Moncriffe fought Salas once, but lost to the firebrand Canadian by a first-round TKO at Toronto’s Hershey Centre, Mississauga, on October 21, 2017.
“The upcoming fight to me is a rematch. I went to Canada last October and he just jumped out on me and hit me in the back of my head and I went down. It happened to me about two times in the first round,” Moncriffe recalled.
“Sometimes you get a fight and you don’t prepare properly for it; you just make your weight and whatever happens you just accept it,” he continued, noting that Salas should have been penalised for the blows landed to the back of his head.
“When you’re in a next man’s country anything can happen. You know that it’s a foul blow, but is just so it go — sometimes it goes against you — it was just one of them days.”

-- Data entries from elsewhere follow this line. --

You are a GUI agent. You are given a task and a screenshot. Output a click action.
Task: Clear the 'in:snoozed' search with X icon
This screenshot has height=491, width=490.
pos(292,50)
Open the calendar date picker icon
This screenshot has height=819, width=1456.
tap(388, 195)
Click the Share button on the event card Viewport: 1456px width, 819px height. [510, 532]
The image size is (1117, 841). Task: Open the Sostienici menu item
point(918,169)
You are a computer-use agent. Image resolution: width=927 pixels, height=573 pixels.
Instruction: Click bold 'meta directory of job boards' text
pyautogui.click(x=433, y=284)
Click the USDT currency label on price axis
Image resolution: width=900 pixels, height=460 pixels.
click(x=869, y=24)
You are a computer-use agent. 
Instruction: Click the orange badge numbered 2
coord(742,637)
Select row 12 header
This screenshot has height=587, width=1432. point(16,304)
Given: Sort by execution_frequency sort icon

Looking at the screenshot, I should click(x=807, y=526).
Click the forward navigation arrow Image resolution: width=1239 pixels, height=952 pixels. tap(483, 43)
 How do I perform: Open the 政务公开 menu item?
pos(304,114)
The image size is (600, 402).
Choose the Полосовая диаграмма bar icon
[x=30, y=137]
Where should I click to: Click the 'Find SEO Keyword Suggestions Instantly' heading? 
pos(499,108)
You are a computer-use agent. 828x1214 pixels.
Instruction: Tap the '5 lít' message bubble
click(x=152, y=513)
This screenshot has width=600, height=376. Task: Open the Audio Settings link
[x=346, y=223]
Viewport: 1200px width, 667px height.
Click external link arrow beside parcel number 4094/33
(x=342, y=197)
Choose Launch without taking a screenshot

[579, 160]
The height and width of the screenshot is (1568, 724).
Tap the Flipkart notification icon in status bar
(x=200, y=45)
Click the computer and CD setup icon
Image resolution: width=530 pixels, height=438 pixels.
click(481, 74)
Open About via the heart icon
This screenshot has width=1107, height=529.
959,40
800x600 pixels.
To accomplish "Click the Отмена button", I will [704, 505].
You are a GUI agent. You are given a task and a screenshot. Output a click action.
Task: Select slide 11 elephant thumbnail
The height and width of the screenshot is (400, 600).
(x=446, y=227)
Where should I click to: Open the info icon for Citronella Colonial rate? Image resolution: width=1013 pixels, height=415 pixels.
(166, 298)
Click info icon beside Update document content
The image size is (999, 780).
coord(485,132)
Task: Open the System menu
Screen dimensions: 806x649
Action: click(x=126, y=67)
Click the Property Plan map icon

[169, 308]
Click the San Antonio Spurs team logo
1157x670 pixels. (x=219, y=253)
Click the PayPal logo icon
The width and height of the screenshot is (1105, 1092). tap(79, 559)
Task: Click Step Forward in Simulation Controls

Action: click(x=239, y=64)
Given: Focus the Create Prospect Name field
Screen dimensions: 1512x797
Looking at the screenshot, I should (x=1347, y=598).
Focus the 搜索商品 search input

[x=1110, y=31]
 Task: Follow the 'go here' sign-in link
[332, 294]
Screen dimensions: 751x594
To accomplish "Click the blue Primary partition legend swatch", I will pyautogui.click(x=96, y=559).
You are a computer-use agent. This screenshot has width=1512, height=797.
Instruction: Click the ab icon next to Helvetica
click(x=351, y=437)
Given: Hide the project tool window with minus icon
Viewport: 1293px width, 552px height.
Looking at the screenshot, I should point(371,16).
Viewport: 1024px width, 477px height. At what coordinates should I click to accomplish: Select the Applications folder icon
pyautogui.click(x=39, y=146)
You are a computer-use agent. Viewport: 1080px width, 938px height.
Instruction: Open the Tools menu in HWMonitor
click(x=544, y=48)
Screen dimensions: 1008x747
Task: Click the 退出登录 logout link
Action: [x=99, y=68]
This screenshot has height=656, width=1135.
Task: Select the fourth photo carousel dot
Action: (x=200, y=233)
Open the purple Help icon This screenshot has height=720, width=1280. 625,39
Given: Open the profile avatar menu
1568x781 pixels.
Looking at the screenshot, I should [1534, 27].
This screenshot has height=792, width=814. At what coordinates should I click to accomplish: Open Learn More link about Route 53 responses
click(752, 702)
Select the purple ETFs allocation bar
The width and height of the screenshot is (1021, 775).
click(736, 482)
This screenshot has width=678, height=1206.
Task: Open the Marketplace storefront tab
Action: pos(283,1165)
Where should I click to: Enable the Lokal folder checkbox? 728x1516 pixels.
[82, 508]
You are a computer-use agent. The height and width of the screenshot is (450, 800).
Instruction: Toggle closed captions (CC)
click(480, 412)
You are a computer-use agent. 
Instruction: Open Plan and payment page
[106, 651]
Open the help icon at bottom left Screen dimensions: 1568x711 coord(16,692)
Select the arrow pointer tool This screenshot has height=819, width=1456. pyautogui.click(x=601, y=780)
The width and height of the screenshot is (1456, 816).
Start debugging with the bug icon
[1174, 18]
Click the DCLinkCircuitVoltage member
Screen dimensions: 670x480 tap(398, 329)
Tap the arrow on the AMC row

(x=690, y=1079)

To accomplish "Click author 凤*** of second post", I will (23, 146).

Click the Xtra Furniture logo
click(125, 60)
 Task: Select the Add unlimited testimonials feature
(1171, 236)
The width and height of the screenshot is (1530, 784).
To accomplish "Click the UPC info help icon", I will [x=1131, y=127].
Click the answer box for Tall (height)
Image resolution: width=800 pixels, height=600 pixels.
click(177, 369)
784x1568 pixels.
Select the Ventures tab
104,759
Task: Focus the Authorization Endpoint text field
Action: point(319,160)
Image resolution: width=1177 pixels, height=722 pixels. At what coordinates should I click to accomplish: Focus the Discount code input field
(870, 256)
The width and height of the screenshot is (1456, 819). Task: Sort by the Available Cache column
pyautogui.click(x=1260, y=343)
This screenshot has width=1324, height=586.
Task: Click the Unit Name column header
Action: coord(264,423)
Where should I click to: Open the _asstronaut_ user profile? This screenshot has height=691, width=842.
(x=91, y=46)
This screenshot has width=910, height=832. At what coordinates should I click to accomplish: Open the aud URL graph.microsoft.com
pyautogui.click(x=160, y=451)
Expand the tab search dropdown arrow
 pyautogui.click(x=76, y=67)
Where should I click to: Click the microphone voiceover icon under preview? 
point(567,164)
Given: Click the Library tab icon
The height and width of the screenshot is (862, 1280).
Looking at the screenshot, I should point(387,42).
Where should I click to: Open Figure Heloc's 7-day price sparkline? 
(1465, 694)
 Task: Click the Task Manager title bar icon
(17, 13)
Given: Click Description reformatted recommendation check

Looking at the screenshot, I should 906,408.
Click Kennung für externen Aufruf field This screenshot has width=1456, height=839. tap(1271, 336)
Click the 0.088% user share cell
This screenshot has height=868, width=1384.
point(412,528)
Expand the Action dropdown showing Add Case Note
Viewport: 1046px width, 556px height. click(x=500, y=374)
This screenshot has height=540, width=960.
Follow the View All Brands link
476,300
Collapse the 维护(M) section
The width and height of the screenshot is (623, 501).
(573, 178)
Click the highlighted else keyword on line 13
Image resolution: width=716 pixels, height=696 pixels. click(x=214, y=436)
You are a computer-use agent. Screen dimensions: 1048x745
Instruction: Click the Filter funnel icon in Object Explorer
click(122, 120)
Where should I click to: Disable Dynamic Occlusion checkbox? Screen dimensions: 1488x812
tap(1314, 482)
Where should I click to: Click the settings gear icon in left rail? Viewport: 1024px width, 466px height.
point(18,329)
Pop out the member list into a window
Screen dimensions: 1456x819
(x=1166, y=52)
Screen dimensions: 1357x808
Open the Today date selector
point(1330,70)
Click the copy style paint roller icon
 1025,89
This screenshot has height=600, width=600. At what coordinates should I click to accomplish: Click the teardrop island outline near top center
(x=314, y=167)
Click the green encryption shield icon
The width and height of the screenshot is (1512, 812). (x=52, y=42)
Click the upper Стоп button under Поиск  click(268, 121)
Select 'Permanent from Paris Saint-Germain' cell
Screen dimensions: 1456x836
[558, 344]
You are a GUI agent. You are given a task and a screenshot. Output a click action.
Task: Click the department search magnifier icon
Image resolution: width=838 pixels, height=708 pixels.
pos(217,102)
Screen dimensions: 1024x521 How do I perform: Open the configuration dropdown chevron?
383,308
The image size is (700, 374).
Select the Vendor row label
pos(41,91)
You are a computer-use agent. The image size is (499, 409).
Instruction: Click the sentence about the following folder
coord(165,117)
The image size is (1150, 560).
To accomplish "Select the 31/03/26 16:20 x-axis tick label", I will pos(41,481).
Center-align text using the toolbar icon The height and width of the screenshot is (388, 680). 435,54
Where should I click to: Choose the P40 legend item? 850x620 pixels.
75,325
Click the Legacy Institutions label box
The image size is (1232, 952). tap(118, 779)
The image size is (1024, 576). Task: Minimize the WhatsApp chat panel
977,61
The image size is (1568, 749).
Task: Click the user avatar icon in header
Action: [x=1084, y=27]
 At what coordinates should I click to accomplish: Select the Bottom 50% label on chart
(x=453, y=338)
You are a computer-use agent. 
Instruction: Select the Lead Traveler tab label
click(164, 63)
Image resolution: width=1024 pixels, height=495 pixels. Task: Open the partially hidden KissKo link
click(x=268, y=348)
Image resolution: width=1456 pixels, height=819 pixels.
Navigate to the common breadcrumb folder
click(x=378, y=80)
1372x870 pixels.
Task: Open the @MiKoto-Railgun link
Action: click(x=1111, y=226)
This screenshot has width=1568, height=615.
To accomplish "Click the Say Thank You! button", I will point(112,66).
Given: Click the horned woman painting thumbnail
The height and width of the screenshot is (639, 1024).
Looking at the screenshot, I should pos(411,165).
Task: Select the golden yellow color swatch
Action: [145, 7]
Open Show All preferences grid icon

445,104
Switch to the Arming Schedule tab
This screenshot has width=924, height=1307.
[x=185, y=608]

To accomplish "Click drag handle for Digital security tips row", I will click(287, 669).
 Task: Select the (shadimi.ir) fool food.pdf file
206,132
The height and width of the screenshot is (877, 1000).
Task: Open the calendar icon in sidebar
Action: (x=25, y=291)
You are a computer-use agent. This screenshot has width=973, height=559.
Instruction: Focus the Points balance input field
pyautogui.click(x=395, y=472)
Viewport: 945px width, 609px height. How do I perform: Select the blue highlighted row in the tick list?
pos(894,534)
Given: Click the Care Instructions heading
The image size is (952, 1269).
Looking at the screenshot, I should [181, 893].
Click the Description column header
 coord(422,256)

Now that he is on local soil, Moncriffe has shown impressive form during the Wray & Nephew Contender and relishes the opportunity to avenge last October’s loss.
“To me it’s not about revenge, but I’m going to show him what I can do. When I heard that he was coming to Jamaica I said if I don’t fight him, Wray & Nephew Contender is not going to be done. So come Wednesday night, it come in like the final because right now it’s a case of no retreat, no surrender,” said Moncriffe, the 2013 champion.
“I’ve done preparing, I can’t go any harder. I have only to go out there and do my best and if you really look at the Wray & Nephew Contender this year, my two fights were the most exciting fights. No other fight was that exciting and the people are talking, they’re wondering if it’s me as an old man fighting like that. But I’ve trained hard, I’m prepared to fight … the only thing I need to do now is to finalise my weight.”
Moncriffe, at 40, is twice Salas’s age, but the Jamaican says that will not be a factor.
“Don’t watch the age; if he’s 19 right now I’m 19 too. I’m just taking it to them. The two fights that I’ve fought already, everybody is wondering if it’s me because of my age. It appears like I’m younger than the next man them. But right now he’s 20, I’m not worrying about his age,” he said.
“I’m going to beat him up. It’s going to be a real fist fight. I’m not taking nothing away from him because anything can happen in a fight. He’s young, he’s vibrant and he’s going to do his best. I’m old, I’m being honest with you, but don’t misjudge me and don’t underestimate me. I’ll be coming to fight.”
Continuing, Moncriffe assessed: “He has a good left hook. I underestimated him at first because I never expected him to come out like that and it happened. But right now I see him and I know he will have to find something else to attack me with because I’m already prepared for everything.
“From last year I wanted to be two-time champion, but Mullings (Sakima) was there so I knew it’d be a problem. Mullings is not here now; how are they going to stop me?” he asked with rhetoric. “I’m going to be a two-time champion in 2018 and I have no doubt about it.”